Sit sit sit sit. Sit. Sit sit sit sit sit sit. Sit. Sit sit sit sit sit sit sit. Sit.

I have. I have hidden the methadone. I have looked for the methadone after it has been rehidden.

The first week I lived in Lawrence, Kansas, the first house, this album played and played. The first night, the cops came, because of a noise issue. The first night I ever met Stacy.  Daniel was already there. He stayed, lingered for a bit. I remember him grabbing an blue enamel pot of boiling water, the handle was metal, and he screamed, “HOT!” I still scream that, when I get burned, it doesn’t help.

Josh bought that album at Lovegarden, probably. It became a staple of the day everyday. It became a soundtrack. It recorded in my brain. Over and over.

A couple came and stayed in our driveway. For the short term. They had a van, some guy had picked them up hitchhiking and then he got arrested. The guy who had picked them up left the van with them, along with a cell phone and his gun. He must not have been very bright, that van got lots of dents that week.

I wore heavy boots so that I could make the weight limit to donate plasma. Twenty dollars richer with a lowered alcohol tolerance, sitting in the Replay Lounge,  I would eat one of those waffle-iron cheeseburgers and drink whiskey sours. Kathy and I would sit on those stools and talk about how our thighs didn’t touch when we sat down.

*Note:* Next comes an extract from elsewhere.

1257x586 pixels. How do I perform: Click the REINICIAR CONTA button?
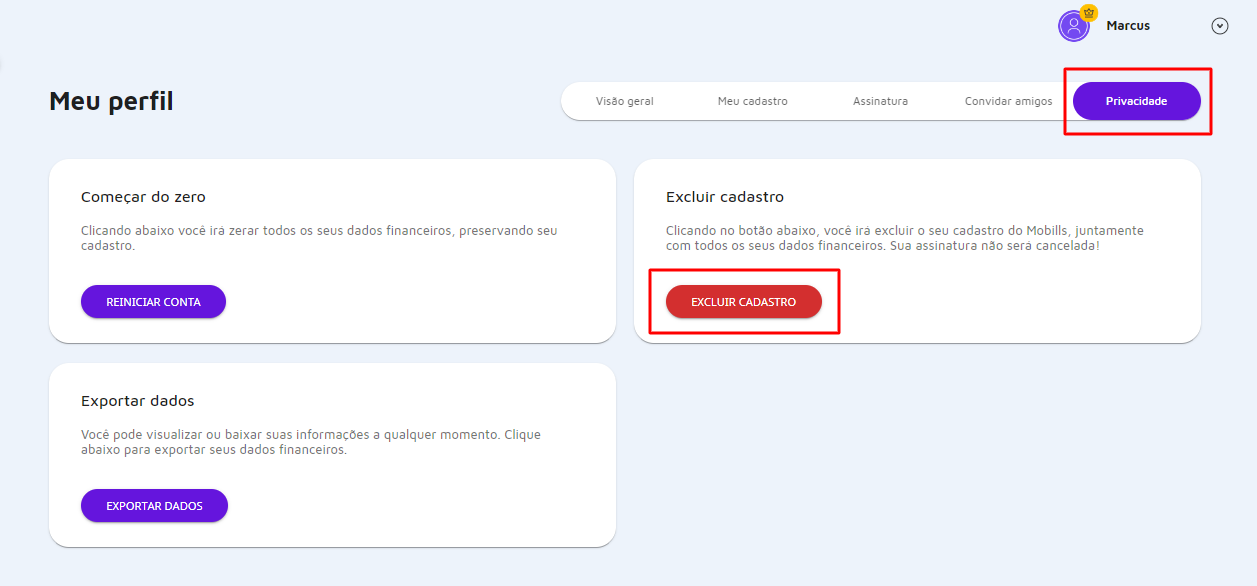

That record spun that week, Allen danced the electric shuffle across the wooden floors. We shared a bedroom and it was like summer-camp for drunk punk rockers. We slept head-to-feet until I was tired of seeing his big toe. “Boom! Look at that big-ass motherfucking toe”, he screamed, as he waved that thing in my face. We debated whether or not to build a lean-to in the backyard.

Walking around Johnson County Community College, with tribal markings drawn all over our faces with Sharpie Marker. We were mostly drunk from the night before, and we scowled at all the rich kids as we smoked cigarettes and renamed them, based on what we thought they looked like. 9 am drives, reliving the night before, singing along to a Blu tape or some road comp, made the winter prior. (Vodka days)

After less than two weeks we got evicted. I guess I could think of depressing and sad things, and associate them with this, but I refuse. Here it is. This is where I am. That house was happy, with the groceries and the bubble-baths, and Alice Copper singing along.

“All of my life was a laugh and a joke, a drink and a smoke, and then I passed out on the floor, again and again and again.”

I am anxious to hear this album, 13 years from now. I wonder what I will remember about it spinning and spinning in the winter of 2008? It will probably never be as happy and careless as those days. It will never be as dirty, it will never be as confusing. It means different things now, it waxes and it wanes.

So, if you could only listen to one album the rest of your life, what would you play? Again and again and again and again?